A occhio doveva avere l’età dei miei figli, intorno ai venticinque anni, lo sguardo vivace e attento. Non smetteva di lucidare il tavolino mentre il fratello con la stessa foga strofinava il bancone. Era un locale piccolo ma lustro, ordinato. “Umile ma onesto” avrebbe detto Troisi. Si respirava un buon aroma di caffè misto al profumo dei detergenti.
– Scampia fa comodo, è scaricare le proprie coscienze in un ghetto che altri hanno voluto, non noi.  Io non voglio andar via, io e mio fratello ci restiamo, sperando di mantenerci con questo bar che abbiamo aperto con l’aiuto dei nostri genitori. Ci tengo a dire che c’è una Scampia di cui nessuno parla.
Un tono di voce fermo e dignitoso.
Il caffè era ottimo, ho atteso che la tazzina bollente si raffreddasse prima di poterla accostare alle labbra.
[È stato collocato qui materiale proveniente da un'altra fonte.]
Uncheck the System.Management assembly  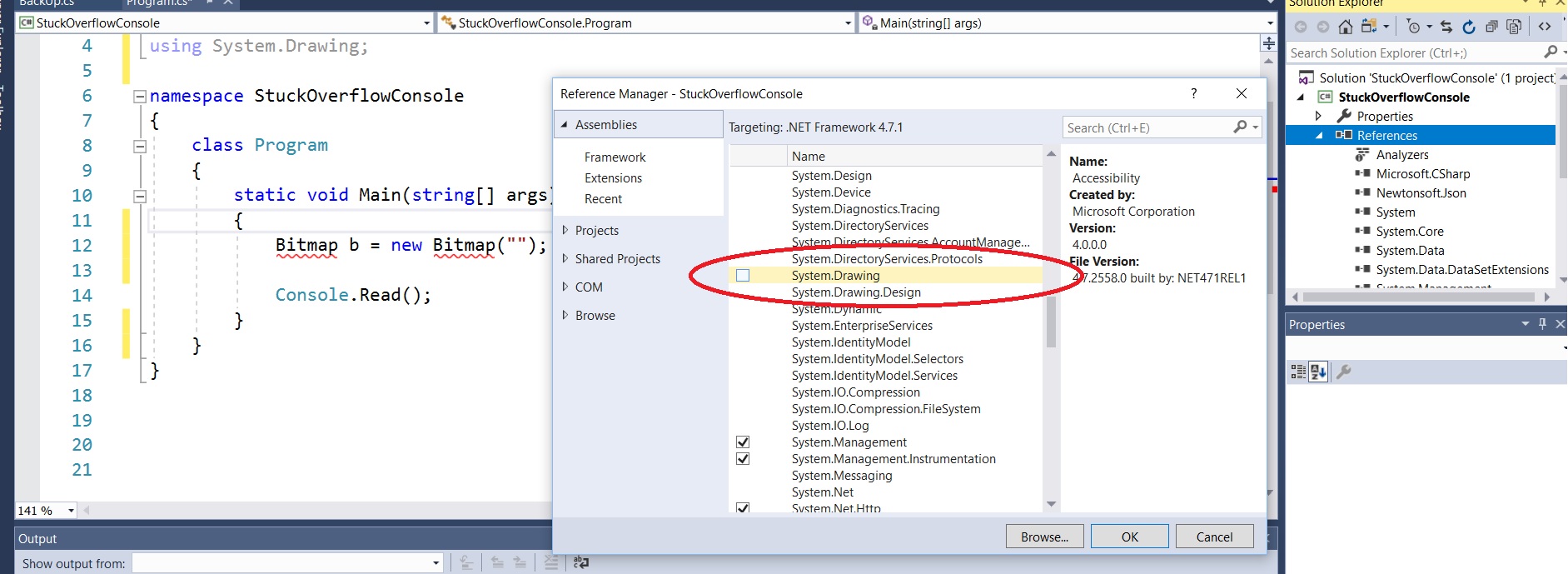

La nostra conversazione continuò nonostante il via vai dei clienti. Ordinai un secondo caffè.
La tazzina deve essere ben calda, è uno dei nostri segreti. Il caffè non deve subire lo sbalzo termico – mi spiegò.
Questo non è più un segreto, ormai lo fanno quasi tutti.
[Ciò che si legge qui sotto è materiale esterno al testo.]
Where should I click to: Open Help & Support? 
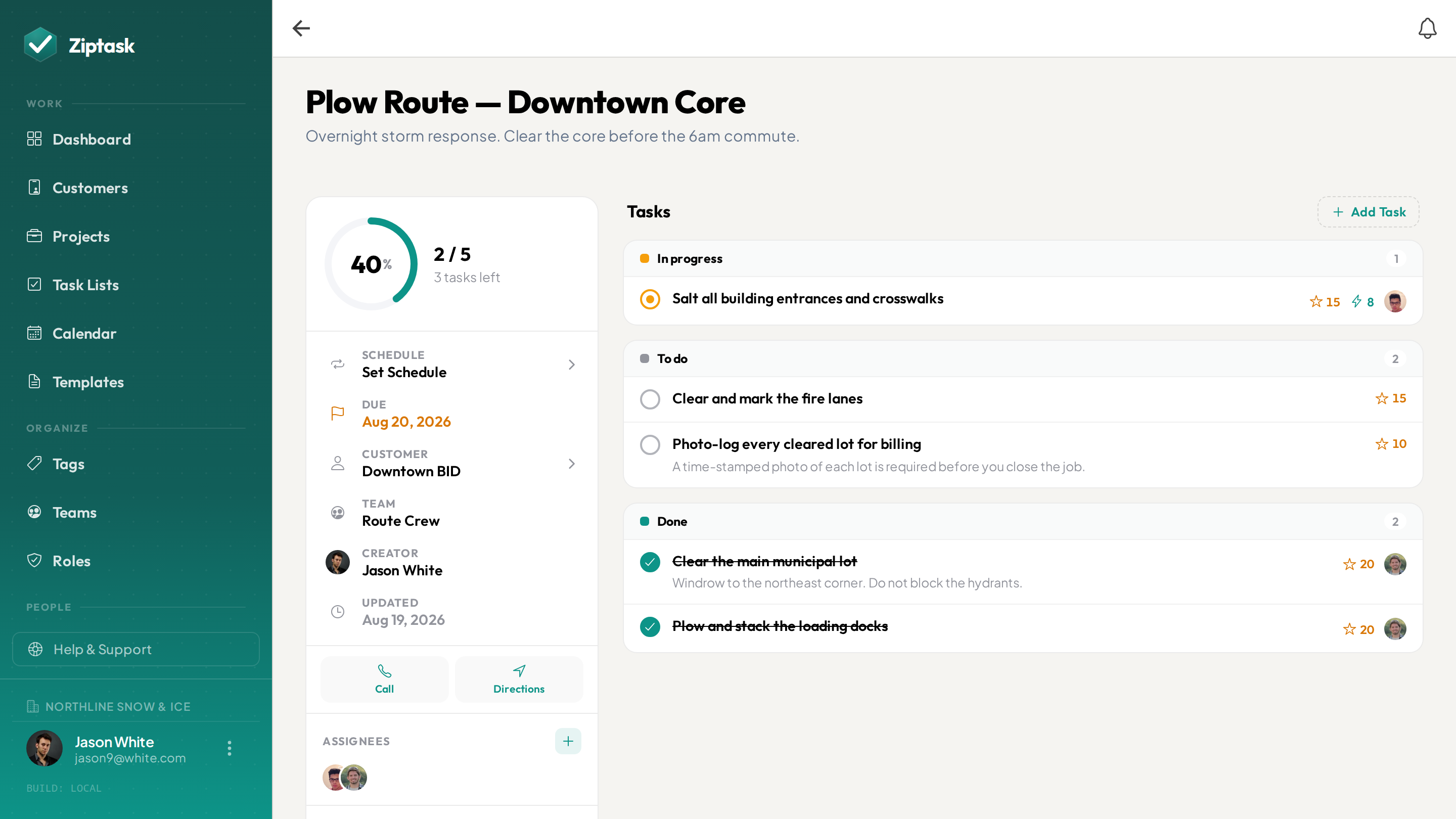click(x=135, y=649)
– Ehhh ma agli altri non viene bene come a noi, abbiamo il caffè nel DNA – sorrise – A Napoli si segue un vero e proprio rito per la preparazione, il caffè è un’arte. In Puglia ve lo sognate!
– Sarà anche buono il vostro caffè, ma con la pizza non ci batte nessuno, altro che pizza napoletana! Sfatiamo questo mito.
L’alterco sulla pizza fu tragicomico. Guardai l’orologio, con dispiacere mi accorsi che il tempo era volato. Mi alzai e andai alla cassa.
– Il secondo caffè alla signora lo offriamo noi – ordinò al fratello che stava per battere lo scontrino.
– No, non ci pensare proprio!
– Così ci offende, possiamo ancora permetterci di offrire un caffè a chi viene a farci visita a Scampia.
– Non posso, davvero..
Lo scontrino marcava ormai novanta centesimi. Non trovavo le parole giuste per ringraziare. Il locale si era affollato, i due fratelli si alternavano con le ordinazioni.
Facciamo così, quando torna a Scampia viene di nuovo qui a prendere il caffè e lo paga il doppio. Ci sta? – concluse, avvertendo il mio disagio, dandomi ormai già le spalle, indaffarato dietro al bancone.
– Promesso!
Mi affrettai verso la fermata dell’autobus. Nel trambusto non si accorse del mio libro che lasciai accanto alla cassa. Lo avevo già dedicato, al tavolino, prima che mi offrisse il caffè.

Qualcosa mi dice che lo avrà letto… o comunque sarà nella scarpiera, insieme ai suoi Gialli.

A me è rimasto l’aroma di un buon caffè, pulito.